Project Type: Industry
LoDI Team: Zabih Ghelichi, Monica Gentili, Lihui Bai, John Usher
Period: May 2020

Source: University of Louisville

Overview

The University of Louisville (UofL) offers the N95 respirators decontaminate program, collecting the used N95 masks from local healthcare provides, decontaminating them and, returning the decontaminated masks to interested organizations. In conjunction with the UofL N95 decontamination program, LoDI developed a Decision Support System (DSS) to help determining optimal daily pickup and delivery routes for the program.

Purpose and Need

Given two distinct lists of pickup and delivery addresses, a truck driver needs to visit all the address in each list and pickup used masks or deliver the decontaminated masks. It is assumed that the pickup and delivery tours are carried out separately. For each list, the problem is to find the number of tours and a set of shortest paths to visit all locations. Since the capacity of trucks is limited, multiple tours may be required to serve all the locations in one list.

An on-demand routing application for the UofL N95 decontamination project is an essential component. Not only does the tool save considerable transportation costs, but also saves lots of time and lives as it helps to faster run the logistics of N95 masks. Even further, since the list of pickup and delivery addresses changes every day, an on-demand routing tool can improve the daily efficiency of the program.

Methodology

The applied model is a variant of Travelling Salesman Problem (TSP) formulation which determines the shortest tour and the order of locations to be visited in each tour.

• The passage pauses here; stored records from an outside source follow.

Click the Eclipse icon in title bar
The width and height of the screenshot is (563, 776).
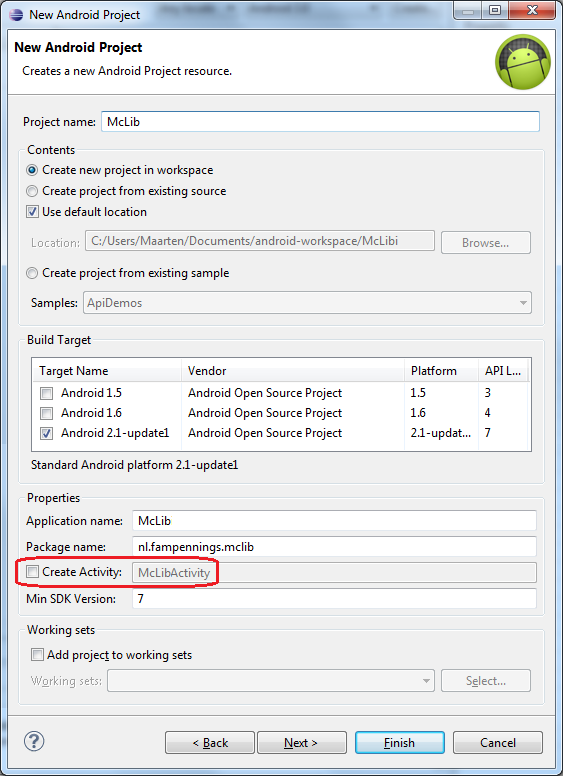click(16, 14)
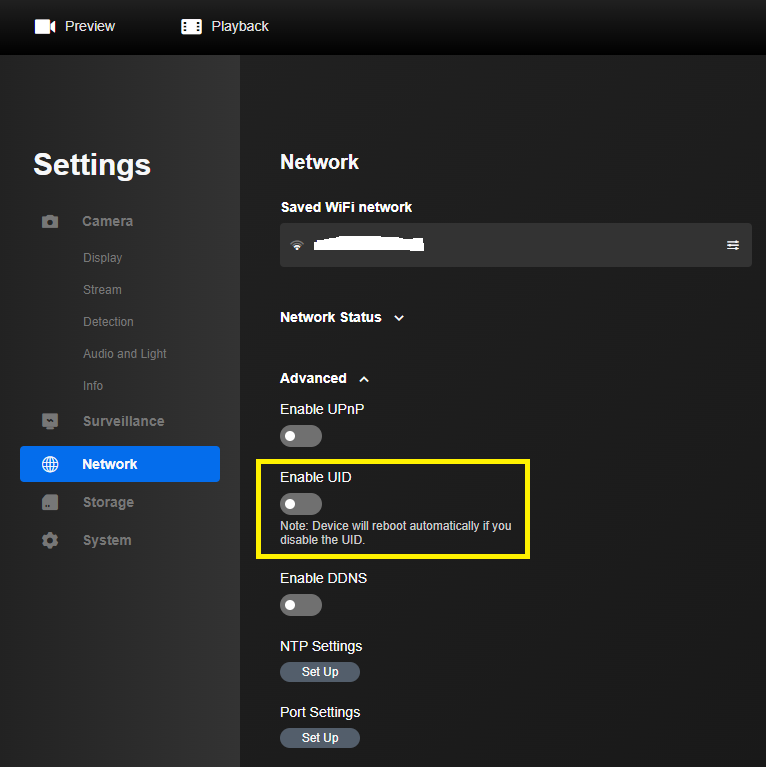Image resolution: width=766 pixels, height=767 pixels.
Task: Toggle the Enable UID switch
Action: (301, 504)
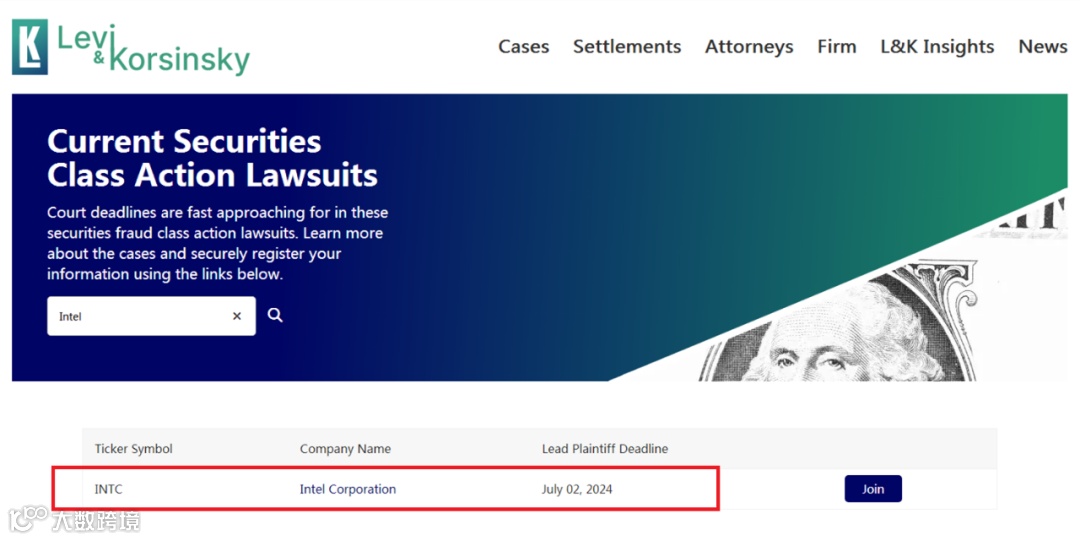Click the Levi & Korsinsky logo text
The width and height of the screenshot is (1080, 540).
[152, 49]
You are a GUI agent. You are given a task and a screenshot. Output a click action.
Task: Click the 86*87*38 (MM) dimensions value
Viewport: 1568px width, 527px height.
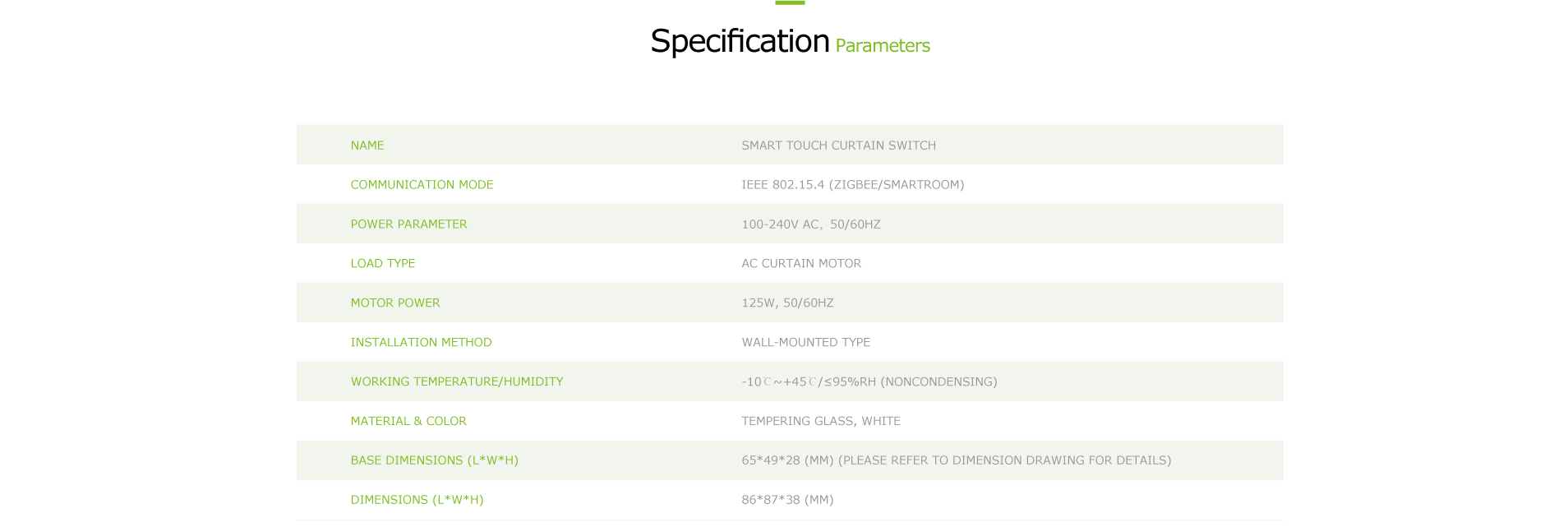(x=788, y=501)
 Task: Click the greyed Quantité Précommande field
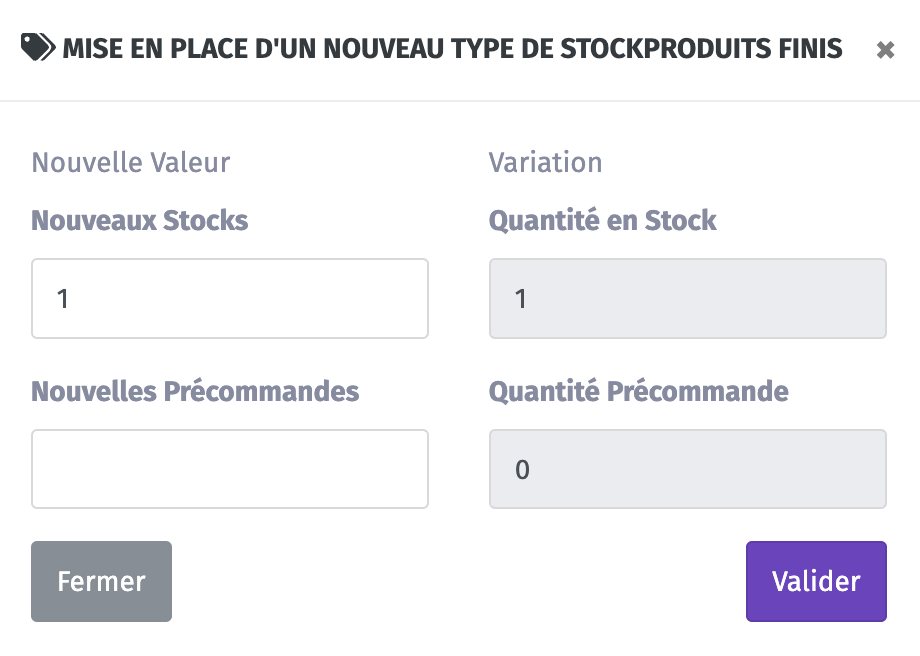coord(688,469)
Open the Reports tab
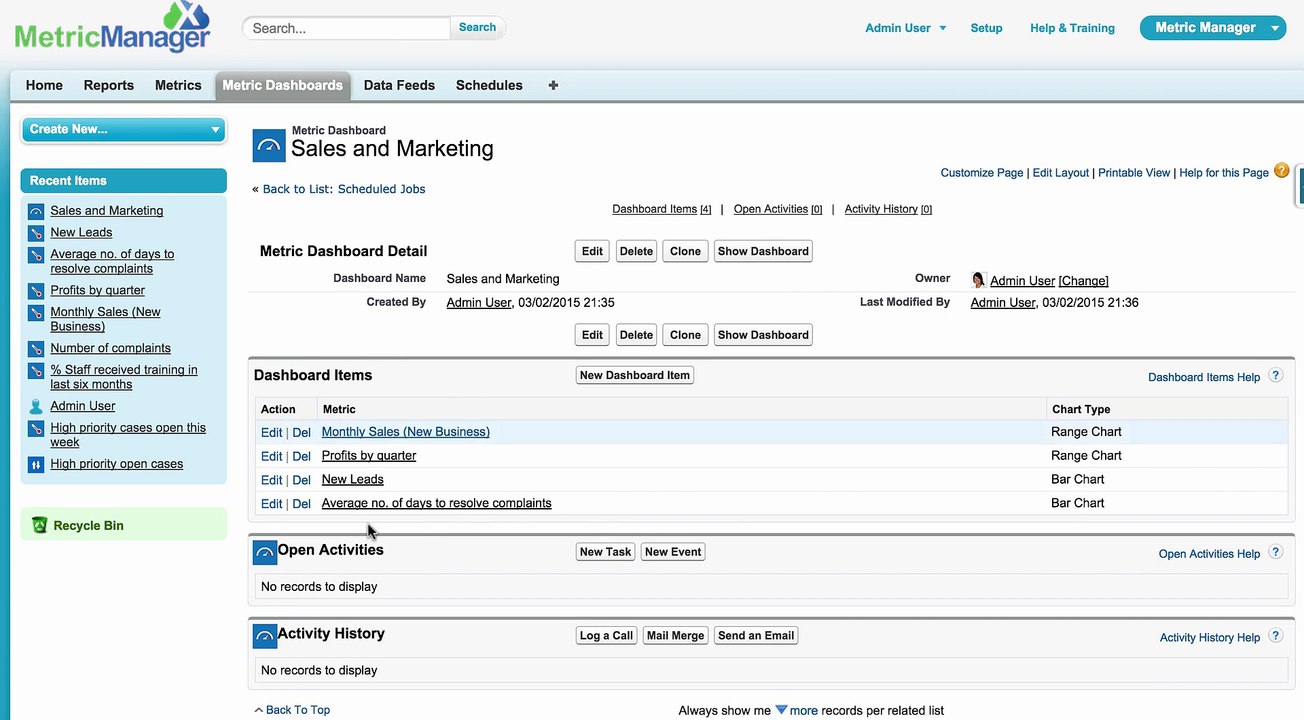This screenshot has width=1304, height=720. coord(109,85)
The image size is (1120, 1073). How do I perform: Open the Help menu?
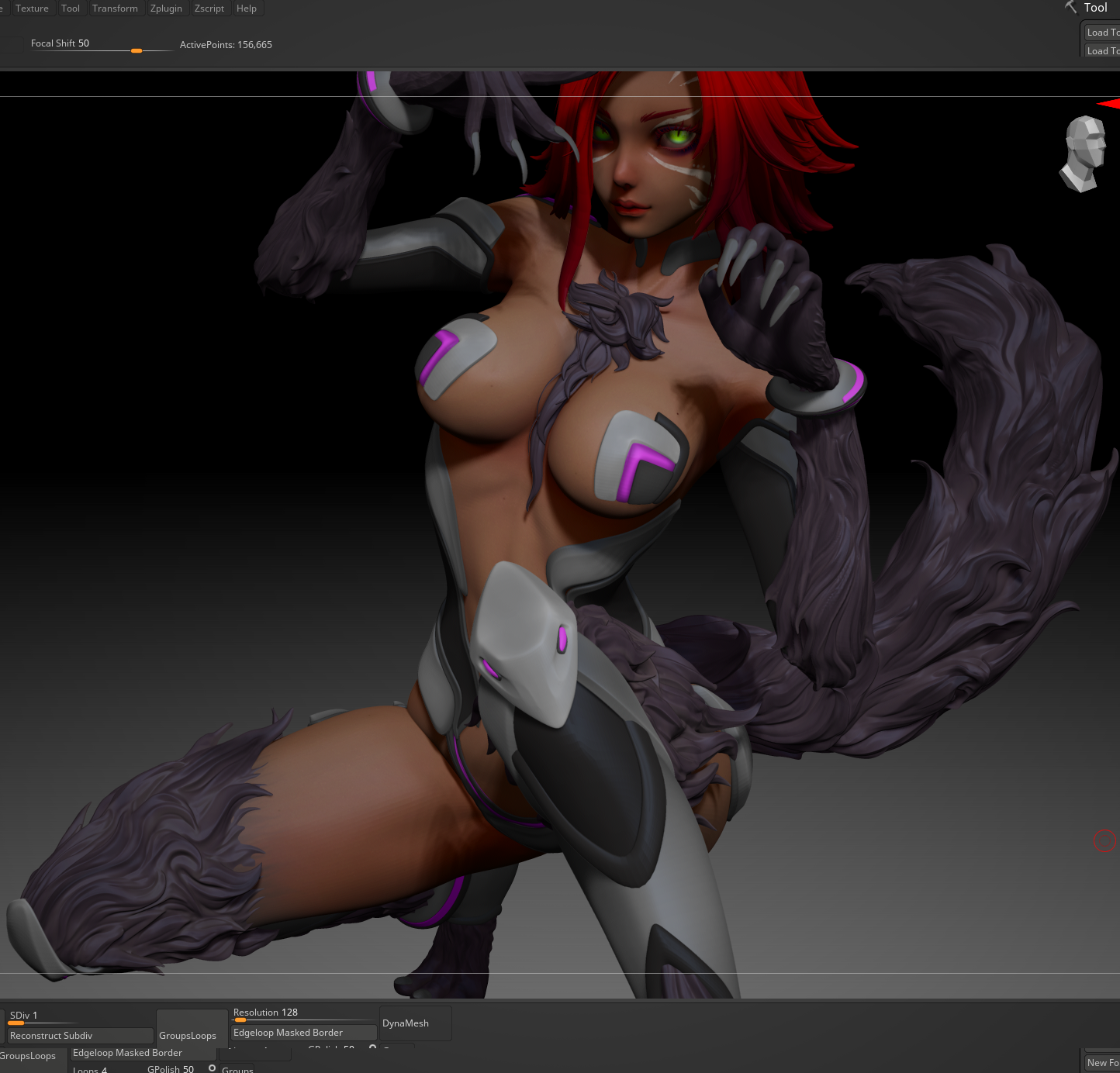pos(246,9)
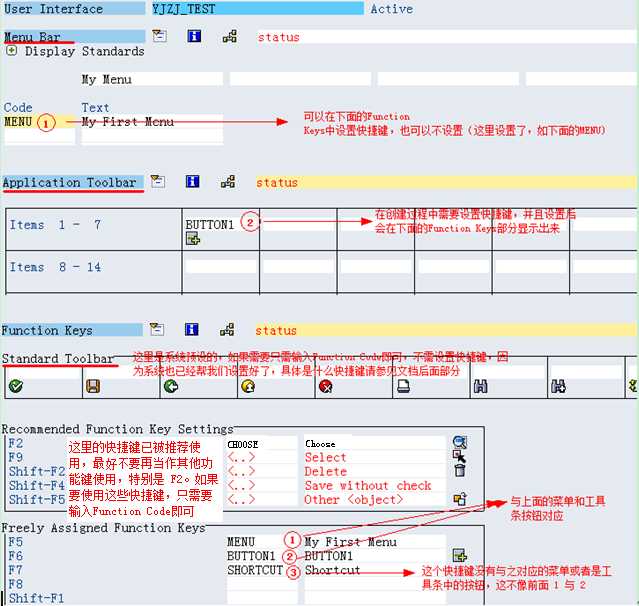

The proposed methodology includes the following steps:

1. Form the lists of pickup and delivery addresses in a given day and the corresponding demand (number of bins to be picked or delivered).
2. Calculate the distance between every two addresses in each list (form the distance matrices).
3. Determine the number of required tours for each list based on the truck capacity.
4. Solve the TSP model.
5. Visit the locations based on the output instruction.

Results and Impacts

The output of the designed tool i) calculates the shortest tour for a given set of addresses, ii) provides the order in which the locations should be visited, iii) computes the distance between every two successive addresses.

Acknowledgments

We would like to thank the two master’s students who worked on a preliminary version of the routing software:
Morgan Anne Tallio and Allison Christine Davis.